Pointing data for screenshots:
** begin **
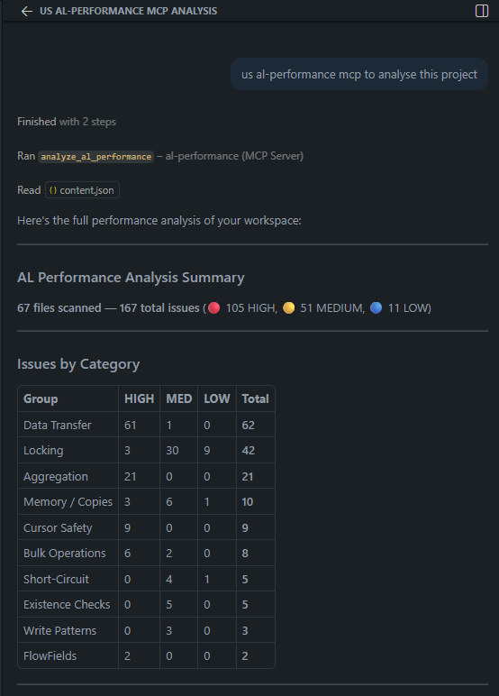Click the JSON braces icon beside content.json
The image size is (499, 696).
[53, 190]
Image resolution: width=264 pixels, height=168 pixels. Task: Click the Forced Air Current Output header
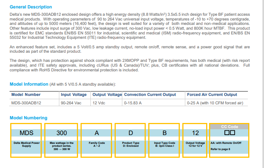(212, 94)

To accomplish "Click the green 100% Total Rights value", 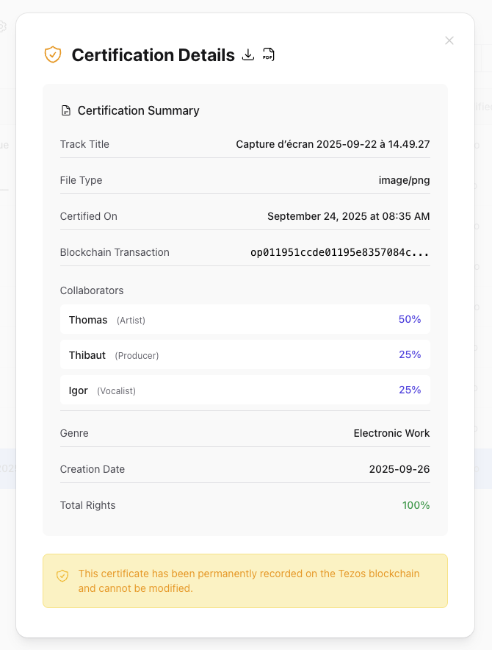I will (416, 505).
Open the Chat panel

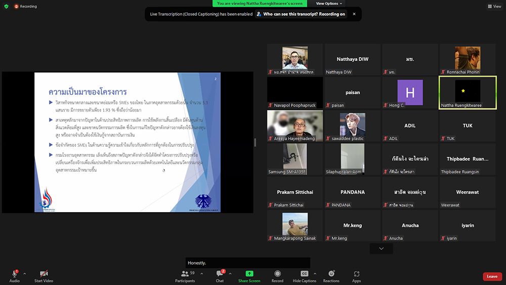click(220, 275)
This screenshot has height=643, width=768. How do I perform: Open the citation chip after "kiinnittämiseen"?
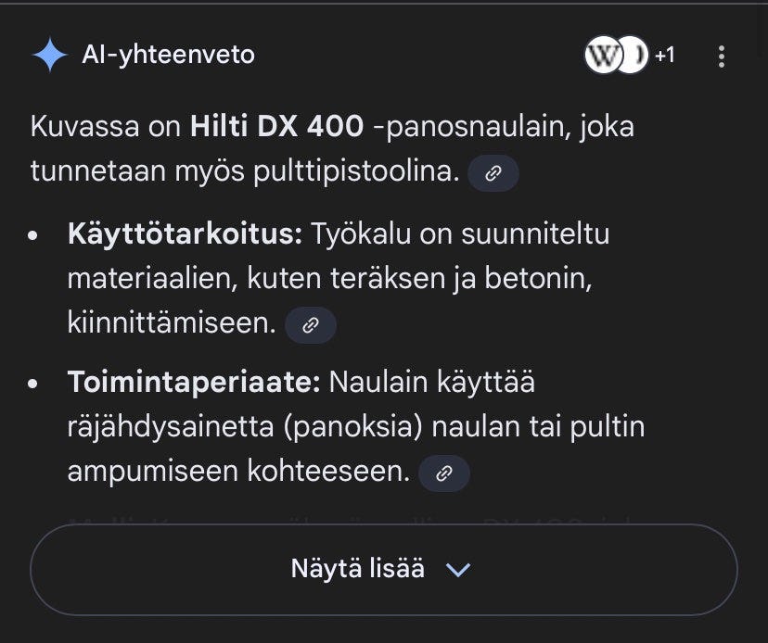click(x=311, y=325)
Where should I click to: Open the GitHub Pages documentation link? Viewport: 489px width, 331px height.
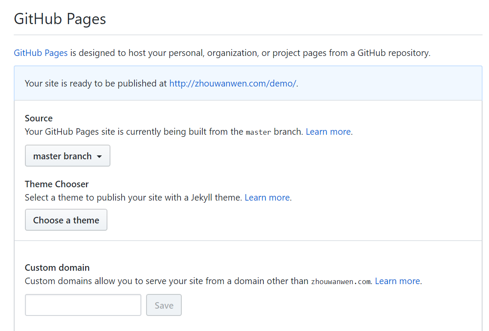[x=41, y=53]
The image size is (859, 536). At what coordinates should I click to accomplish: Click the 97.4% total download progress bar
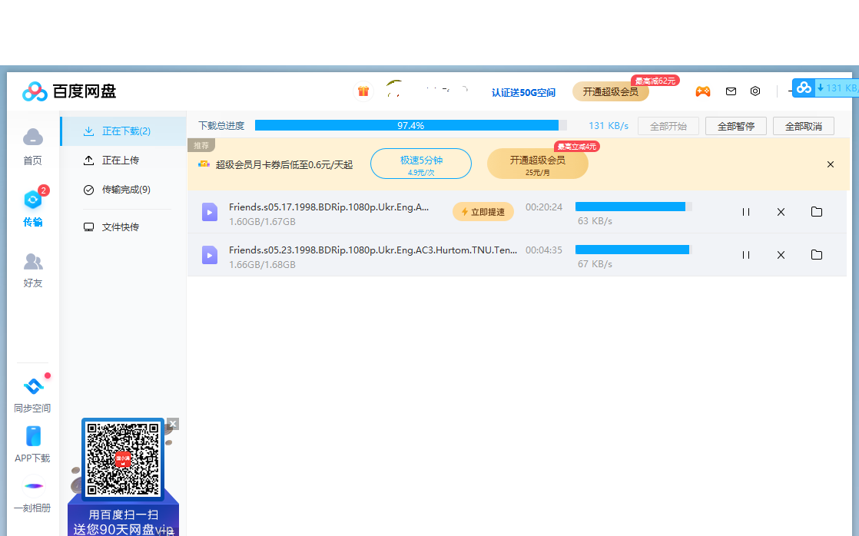coord(411,125)
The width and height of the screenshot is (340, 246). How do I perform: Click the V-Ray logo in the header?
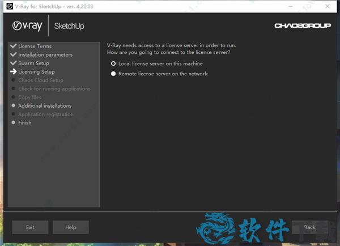coord(28,26)
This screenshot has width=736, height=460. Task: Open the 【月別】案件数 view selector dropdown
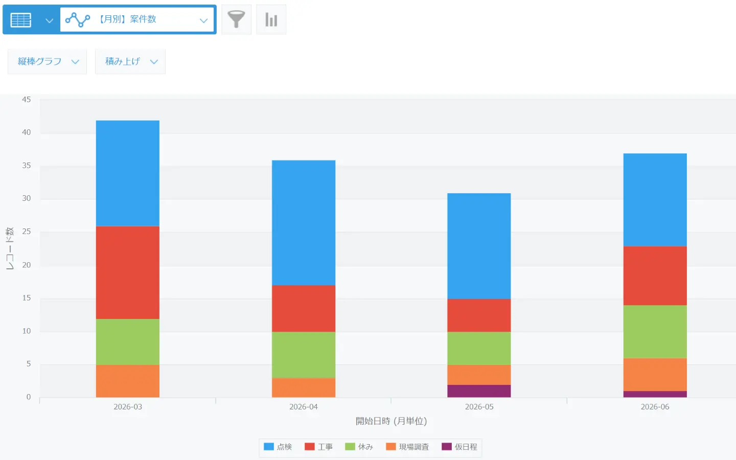[x=137, y=20]
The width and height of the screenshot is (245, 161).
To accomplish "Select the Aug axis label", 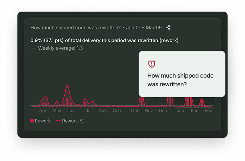I will (103, 111).
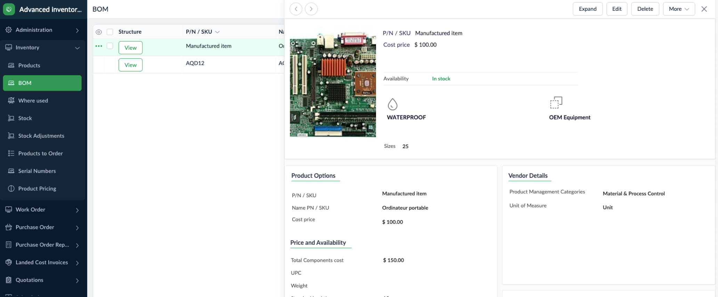
Task: Click the Edit button
Action: [617, 9]
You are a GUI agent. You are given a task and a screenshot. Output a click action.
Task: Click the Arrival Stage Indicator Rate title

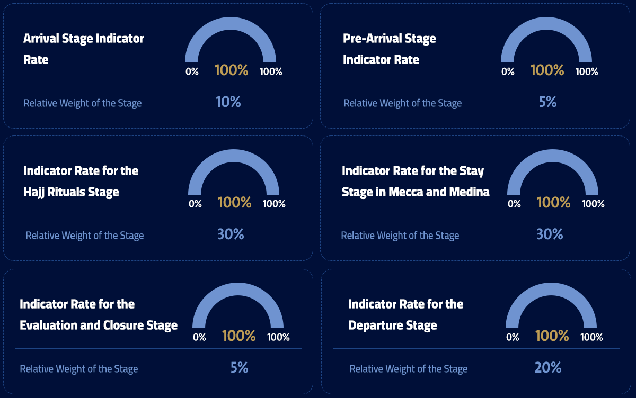(x=83, y=49)
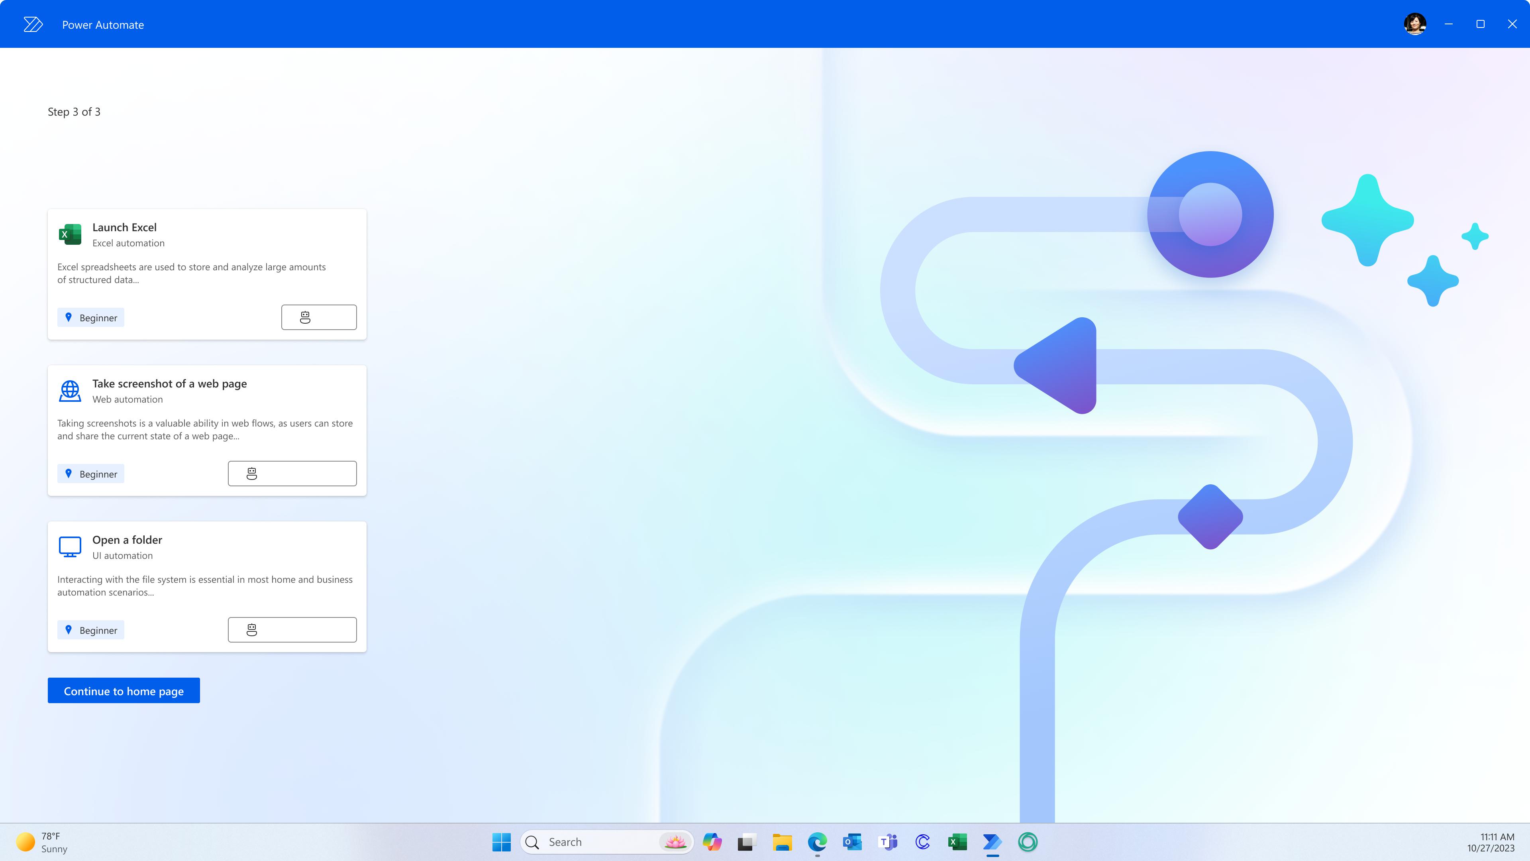Open Outlook from the taskbar

tap(852, 842)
** end **
** Written task **
List every line in the material above that contains the string "size".

** Solution for this exercise **
The image size is (499, 696).
The image size is (859, 536). At what coordinates should I click to accomplish: Click the 97.4% total download progress bar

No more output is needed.